De pronto, todos se hicieron a un lado y apareció un hombre que, por su aspecto, no parecía pampa, aunque vestía como ellos. Era de tez blanca, cabellos entrecanos y barba, detalle que Elizabeth nunca había observado en ningún indio. El hombre se inclinó con ceremonia y les habló en perfecto castellano.
—Bienvenidos a la humilde casa de Catriel. El General espera que lo visiten en su rancho.
Eusebio se tragó su malhumor. Bien podría haber exclamado, como lo hacía a menudo ante su esposa, "te lo dije", frente a la negra Lucía. Ahora sí que estaban fritos. El protocolo del cacique no tendría fin y permanecerían ahí por varias horas, si no días.
Cipriano Catriel, tercer hijo del cacique Juan Catriel, aguardaba a los visitantes en la puerta de su toldo, que no era más grande que los de los capitanejos y demás indios. Sólo un pasillo formado por una enramada, en la parte delantera, evidenciaba que ése era el toldo de un cacique. Allí ardía una fogata. La figura del pampa se alzaba detrás, recibiendo el fulgor de las llamas en plena cara. Elizabeth apreció el porte arrogante del hombre, orgulloso de lucir su casaca militar.
Los catrileros habían demostrado en varias ocasiones su fidelidad al gobierno, y eso les valió gratificaciones y raciones de parte del ejército, aunque Cipriano Catriel, menos perspicaz que su padre, no estaba a la altura de las intrigas militares y la imprevista llegada de un carro lo desconcertó. Elizabeth y sus acompañantes llegaban, sin saberlo, en medio de una difícil situación: el coronel D'Elía, nuevo comandante del Azul, acababa de tener una reunión con "el cacique superior de todos los pampas" para tratar el tema de la seguridad en la frontera, y lo había convocado para otra donde pretendía, además, reunir a Calfuquir, Chipitruz y Manuel Grande. Catriel interpretó la llegada de la carreta como un anuncio de noticias sobre esa reunión y por ello estaba ansioso de recibir a los mensajeros. Al ver que se trataba de un viejo boyero acompañado de una negra fea y una hermosa joven dudó sobre la conveniencia de recibirlos, pero la proverbial hospitalidad del indio se impuso y decidió agasajar a los recién llegados.

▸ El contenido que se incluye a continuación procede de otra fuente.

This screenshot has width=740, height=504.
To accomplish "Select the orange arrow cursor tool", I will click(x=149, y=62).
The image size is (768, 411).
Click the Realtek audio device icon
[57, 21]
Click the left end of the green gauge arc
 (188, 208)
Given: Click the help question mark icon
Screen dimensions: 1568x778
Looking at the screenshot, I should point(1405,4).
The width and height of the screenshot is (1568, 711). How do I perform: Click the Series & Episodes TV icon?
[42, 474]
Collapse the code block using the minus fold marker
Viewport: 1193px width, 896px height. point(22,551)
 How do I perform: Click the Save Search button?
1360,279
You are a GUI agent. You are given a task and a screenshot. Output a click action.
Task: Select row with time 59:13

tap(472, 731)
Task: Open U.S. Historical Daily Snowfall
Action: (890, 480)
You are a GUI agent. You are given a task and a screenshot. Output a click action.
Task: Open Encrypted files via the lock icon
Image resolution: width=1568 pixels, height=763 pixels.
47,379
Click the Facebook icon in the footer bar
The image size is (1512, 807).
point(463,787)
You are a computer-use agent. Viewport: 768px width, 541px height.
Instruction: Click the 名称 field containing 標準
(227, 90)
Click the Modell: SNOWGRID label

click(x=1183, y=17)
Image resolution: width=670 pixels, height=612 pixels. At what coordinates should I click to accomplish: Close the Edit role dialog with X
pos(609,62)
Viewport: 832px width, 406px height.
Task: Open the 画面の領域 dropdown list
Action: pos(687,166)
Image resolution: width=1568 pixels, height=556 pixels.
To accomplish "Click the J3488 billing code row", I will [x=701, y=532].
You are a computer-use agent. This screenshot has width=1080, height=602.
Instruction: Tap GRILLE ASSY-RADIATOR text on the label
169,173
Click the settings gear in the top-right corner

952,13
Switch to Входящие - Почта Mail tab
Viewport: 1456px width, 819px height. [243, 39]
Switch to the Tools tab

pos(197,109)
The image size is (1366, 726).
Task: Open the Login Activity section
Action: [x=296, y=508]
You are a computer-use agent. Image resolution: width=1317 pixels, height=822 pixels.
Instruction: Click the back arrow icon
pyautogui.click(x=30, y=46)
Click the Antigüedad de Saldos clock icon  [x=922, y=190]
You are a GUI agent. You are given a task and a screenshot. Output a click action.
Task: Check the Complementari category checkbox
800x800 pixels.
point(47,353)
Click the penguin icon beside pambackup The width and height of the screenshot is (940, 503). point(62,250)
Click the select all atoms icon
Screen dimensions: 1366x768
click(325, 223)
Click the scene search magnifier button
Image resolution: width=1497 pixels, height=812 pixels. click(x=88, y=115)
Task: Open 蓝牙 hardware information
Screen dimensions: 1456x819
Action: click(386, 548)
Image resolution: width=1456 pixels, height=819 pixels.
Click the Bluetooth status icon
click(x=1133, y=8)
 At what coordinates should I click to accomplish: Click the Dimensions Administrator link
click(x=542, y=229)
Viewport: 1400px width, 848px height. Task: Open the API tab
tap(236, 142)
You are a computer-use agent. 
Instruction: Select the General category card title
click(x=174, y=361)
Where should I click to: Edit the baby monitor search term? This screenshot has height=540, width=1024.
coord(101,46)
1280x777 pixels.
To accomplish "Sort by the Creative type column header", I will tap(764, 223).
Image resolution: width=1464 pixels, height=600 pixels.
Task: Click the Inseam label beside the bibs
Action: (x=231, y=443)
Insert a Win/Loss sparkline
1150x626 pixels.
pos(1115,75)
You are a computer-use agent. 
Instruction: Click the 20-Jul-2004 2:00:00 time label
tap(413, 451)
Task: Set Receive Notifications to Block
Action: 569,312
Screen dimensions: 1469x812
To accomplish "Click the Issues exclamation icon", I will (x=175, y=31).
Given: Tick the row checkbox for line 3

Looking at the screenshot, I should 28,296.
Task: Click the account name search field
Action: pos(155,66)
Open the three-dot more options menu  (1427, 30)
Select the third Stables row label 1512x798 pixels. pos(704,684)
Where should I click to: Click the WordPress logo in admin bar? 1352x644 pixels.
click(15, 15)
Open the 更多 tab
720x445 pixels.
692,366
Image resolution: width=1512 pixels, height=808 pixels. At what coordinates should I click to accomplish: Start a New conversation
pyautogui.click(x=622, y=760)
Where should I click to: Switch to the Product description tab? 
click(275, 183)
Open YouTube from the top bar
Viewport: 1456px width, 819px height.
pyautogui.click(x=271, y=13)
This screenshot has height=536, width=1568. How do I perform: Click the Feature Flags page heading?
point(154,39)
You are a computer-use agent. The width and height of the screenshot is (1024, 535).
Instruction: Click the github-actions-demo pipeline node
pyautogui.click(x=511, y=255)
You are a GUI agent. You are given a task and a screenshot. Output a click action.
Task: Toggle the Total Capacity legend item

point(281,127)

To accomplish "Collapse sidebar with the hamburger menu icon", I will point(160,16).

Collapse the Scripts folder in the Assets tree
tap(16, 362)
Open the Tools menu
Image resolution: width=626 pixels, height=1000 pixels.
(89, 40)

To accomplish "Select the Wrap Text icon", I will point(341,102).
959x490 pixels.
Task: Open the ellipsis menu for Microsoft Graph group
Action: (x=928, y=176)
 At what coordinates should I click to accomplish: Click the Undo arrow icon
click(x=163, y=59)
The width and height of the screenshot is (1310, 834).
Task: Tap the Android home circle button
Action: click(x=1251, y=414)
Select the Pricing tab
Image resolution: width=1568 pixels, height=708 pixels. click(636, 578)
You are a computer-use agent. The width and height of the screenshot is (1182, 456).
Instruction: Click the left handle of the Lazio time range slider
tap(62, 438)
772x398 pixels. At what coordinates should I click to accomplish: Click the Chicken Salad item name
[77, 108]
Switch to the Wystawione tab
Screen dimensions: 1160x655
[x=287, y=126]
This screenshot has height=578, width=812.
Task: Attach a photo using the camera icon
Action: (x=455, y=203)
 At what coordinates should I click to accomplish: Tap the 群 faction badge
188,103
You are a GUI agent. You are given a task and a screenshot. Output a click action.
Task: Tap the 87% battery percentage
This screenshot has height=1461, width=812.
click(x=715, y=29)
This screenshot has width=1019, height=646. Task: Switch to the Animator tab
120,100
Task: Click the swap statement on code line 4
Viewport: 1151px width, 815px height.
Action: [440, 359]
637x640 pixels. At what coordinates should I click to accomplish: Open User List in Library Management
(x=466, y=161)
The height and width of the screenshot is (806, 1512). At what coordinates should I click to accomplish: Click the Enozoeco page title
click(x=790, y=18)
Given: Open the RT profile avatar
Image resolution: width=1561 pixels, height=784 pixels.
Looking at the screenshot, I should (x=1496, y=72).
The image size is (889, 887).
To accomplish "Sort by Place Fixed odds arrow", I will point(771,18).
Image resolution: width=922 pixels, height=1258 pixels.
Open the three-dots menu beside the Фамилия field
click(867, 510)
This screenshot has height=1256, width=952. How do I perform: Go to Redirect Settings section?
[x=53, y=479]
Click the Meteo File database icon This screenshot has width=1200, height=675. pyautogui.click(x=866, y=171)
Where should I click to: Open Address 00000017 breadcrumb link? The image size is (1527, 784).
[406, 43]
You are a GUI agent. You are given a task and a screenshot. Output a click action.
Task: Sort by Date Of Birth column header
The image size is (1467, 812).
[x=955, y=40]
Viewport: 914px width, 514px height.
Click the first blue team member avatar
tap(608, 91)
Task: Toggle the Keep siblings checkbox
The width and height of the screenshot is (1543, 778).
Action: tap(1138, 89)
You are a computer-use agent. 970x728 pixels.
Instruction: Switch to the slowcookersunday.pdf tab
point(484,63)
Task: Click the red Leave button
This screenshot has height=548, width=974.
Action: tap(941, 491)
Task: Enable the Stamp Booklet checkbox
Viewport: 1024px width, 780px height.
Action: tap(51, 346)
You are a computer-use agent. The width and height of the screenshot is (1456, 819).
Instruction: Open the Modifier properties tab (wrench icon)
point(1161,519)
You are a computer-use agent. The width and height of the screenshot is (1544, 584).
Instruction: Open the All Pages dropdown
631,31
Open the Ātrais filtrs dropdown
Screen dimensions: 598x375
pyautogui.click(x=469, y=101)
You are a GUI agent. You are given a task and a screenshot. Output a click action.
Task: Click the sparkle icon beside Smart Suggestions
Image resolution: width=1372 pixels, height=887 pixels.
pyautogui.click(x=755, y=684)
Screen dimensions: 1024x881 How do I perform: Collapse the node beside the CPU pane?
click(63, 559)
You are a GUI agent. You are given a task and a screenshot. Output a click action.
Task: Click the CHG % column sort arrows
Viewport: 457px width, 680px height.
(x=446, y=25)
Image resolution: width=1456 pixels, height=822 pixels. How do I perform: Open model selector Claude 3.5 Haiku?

Elizabeth no las tenía todas consigo. Una cosa era tratar a los niños de la escuela, o a sus padres, y otra muy distinta trabar relación con un poderoso señor del desierto que, en ese momento, se alzaba ante ella con la estampa de un guerrero. Sintió un escalofrío en su espalda y lamentó haber sido tan impulsiva. Ya el cacique le ofrecía asiento junto a él, mientras indicaba a su lenguaraz que procediera.
—Dice el Señor de la Pampa que ustedes vienen por cuenta del gobierno.
Era una afirmación, no una pregunta, y Elizabeth indujo a mayor confusión al no poder desmentirla del todo.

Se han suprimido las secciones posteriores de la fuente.